▶ _PROBLEM REQUIREMENTS_
Locate every line in the rows below that contains the string "width", and copy each such line in full.
--- PROVIDED INFORMATION ---
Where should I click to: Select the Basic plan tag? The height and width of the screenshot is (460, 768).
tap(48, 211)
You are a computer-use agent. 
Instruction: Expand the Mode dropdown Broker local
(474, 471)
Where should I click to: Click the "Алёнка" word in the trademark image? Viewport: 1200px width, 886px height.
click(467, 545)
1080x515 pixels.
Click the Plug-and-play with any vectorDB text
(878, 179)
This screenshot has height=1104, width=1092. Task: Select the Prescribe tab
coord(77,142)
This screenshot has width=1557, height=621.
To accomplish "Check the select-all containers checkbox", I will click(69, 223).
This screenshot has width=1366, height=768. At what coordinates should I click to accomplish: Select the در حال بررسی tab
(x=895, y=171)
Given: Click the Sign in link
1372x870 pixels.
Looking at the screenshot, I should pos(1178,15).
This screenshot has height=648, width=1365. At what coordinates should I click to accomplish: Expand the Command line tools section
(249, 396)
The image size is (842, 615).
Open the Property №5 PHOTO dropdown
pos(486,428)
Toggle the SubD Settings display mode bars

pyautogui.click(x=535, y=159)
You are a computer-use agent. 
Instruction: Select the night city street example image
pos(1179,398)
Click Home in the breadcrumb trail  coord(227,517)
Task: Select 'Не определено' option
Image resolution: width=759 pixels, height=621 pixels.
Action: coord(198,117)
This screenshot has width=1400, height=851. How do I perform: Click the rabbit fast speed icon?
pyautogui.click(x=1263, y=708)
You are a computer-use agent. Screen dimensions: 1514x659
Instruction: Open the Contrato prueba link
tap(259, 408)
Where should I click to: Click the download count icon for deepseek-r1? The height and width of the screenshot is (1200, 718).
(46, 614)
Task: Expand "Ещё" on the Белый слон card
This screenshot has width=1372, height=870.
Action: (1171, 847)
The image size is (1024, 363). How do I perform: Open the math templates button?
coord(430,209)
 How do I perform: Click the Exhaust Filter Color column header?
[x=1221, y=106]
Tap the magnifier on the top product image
---
▶ _IN RESPONSE_
Where should I click to: Select the Basic plan tag? The height and width of the screenshot is (460, 768).
Where should I click to: Click the "Алёнка" word in the trademark image? Viewport: 1200px width, 886px height.
This screenshot has height=1104, width=1092. Task: Select the Prescribe tab
This screenshot has width=1557, height=621.
This screenshot has width=1366, height=768. At what coordinates should I click to accomplish: Select the در حال بررسی tab
This screenshot has height=648, width=1365. At what coordinates should I click to accomplish: Expand the Command line tools section
Image resolution: width=759 pixels, height=621 pixels.
This screenshot has width=1400, height=851. How do I perform: Click the rabbit fast speed icon?
Where should I click to: Click the download count icon for deepseek-r1? The height and width of the screenshot is (1200, 718).
This screenshot has width=1372, height=870.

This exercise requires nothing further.